The task: Using the listing beneath this task, count the lines with the word "legend" and write only the result.

Supplied data:

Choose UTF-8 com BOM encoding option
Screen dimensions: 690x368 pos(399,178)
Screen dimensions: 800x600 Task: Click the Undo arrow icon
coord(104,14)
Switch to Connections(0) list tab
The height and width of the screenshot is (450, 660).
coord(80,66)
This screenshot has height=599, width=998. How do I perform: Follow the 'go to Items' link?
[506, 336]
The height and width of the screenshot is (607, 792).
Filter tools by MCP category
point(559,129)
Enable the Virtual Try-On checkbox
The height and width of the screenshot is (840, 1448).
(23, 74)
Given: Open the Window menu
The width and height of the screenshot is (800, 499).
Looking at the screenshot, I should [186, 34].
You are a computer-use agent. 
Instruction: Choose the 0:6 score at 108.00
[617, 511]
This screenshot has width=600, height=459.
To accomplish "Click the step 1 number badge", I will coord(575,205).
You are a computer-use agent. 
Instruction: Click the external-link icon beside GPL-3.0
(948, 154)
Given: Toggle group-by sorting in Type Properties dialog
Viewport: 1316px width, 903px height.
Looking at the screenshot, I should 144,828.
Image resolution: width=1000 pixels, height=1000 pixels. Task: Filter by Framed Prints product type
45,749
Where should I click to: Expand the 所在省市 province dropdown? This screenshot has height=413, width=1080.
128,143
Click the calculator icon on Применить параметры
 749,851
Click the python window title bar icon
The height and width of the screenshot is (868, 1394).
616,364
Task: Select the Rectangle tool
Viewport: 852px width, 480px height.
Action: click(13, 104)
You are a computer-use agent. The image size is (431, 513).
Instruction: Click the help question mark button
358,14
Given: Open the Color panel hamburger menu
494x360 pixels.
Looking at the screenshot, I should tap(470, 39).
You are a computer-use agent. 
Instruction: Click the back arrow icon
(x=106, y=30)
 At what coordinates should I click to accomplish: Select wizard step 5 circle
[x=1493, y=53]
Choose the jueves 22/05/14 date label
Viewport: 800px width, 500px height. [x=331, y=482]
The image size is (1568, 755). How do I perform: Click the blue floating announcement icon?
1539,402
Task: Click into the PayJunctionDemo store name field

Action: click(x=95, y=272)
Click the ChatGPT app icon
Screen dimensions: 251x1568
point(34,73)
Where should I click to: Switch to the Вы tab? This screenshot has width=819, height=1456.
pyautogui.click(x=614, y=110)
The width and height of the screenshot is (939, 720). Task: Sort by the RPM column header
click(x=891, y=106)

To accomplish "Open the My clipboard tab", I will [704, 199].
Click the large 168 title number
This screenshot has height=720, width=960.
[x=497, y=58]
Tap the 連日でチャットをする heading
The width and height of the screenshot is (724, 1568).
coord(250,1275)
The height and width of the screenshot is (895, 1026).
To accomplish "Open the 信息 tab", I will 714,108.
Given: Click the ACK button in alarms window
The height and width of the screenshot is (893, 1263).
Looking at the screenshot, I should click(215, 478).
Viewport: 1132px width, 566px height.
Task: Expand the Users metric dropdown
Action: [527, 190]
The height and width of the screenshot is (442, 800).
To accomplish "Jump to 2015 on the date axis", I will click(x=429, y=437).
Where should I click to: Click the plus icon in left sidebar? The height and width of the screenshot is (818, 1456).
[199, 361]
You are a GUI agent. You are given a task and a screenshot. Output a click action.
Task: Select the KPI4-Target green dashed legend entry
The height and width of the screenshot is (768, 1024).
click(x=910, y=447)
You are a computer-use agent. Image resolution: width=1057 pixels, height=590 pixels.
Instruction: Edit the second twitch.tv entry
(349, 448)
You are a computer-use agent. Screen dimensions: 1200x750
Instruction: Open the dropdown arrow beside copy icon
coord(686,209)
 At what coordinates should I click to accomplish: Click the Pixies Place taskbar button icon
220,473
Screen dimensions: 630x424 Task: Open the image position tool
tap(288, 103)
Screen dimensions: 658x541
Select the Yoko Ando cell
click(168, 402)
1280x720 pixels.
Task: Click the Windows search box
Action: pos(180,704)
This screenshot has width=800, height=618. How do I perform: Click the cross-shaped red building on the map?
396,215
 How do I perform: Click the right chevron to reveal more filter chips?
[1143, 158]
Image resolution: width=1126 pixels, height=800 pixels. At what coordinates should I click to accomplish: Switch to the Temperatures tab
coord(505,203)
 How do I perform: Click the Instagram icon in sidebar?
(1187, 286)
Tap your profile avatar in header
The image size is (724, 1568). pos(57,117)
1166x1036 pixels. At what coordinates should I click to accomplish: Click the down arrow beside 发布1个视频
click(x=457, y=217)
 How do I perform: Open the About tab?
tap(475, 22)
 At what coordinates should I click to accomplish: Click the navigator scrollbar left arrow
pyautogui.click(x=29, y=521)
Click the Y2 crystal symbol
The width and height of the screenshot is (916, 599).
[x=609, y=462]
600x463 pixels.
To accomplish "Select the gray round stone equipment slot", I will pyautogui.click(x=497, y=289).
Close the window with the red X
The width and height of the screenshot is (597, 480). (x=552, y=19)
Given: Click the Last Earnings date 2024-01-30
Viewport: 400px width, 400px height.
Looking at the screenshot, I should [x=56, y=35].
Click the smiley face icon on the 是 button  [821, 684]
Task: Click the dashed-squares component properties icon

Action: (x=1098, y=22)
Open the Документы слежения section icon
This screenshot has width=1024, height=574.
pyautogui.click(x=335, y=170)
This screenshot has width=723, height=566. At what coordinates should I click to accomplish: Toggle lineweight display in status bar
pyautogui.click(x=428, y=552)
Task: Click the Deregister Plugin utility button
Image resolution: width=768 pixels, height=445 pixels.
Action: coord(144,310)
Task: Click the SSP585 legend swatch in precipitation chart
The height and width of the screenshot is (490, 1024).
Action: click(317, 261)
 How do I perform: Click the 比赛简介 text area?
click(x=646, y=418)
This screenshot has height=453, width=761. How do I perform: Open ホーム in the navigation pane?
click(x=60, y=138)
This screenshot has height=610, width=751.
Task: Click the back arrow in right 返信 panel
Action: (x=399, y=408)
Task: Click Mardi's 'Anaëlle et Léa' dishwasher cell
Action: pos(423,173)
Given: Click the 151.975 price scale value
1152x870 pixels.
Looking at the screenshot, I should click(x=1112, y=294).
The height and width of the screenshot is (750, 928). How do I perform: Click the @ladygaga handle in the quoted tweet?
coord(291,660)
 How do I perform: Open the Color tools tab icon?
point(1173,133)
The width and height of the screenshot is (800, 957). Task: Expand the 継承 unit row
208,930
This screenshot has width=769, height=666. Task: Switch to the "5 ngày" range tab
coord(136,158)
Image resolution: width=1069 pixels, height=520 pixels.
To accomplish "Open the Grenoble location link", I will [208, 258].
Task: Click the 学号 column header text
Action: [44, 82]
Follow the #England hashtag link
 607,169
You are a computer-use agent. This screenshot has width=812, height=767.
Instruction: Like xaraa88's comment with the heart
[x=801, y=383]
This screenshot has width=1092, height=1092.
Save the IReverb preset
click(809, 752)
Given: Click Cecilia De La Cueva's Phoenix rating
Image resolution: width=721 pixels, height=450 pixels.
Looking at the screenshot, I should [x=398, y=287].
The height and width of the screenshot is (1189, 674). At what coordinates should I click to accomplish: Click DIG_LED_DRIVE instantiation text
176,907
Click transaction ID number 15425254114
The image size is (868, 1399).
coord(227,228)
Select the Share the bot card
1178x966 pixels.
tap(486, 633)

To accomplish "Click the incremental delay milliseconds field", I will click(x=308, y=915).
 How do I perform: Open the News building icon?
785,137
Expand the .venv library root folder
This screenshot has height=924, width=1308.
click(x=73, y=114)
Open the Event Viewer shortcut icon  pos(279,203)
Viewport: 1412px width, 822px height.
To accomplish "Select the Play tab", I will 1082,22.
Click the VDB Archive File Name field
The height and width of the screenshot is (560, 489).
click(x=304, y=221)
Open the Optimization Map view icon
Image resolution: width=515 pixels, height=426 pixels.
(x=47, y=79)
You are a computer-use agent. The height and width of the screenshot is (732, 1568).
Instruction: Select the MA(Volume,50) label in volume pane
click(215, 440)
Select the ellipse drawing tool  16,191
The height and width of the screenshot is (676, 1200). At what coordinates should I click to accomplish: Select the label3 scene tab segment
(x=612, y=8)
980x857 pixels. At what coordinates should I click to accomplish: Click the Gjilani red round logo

Exercise solution: 2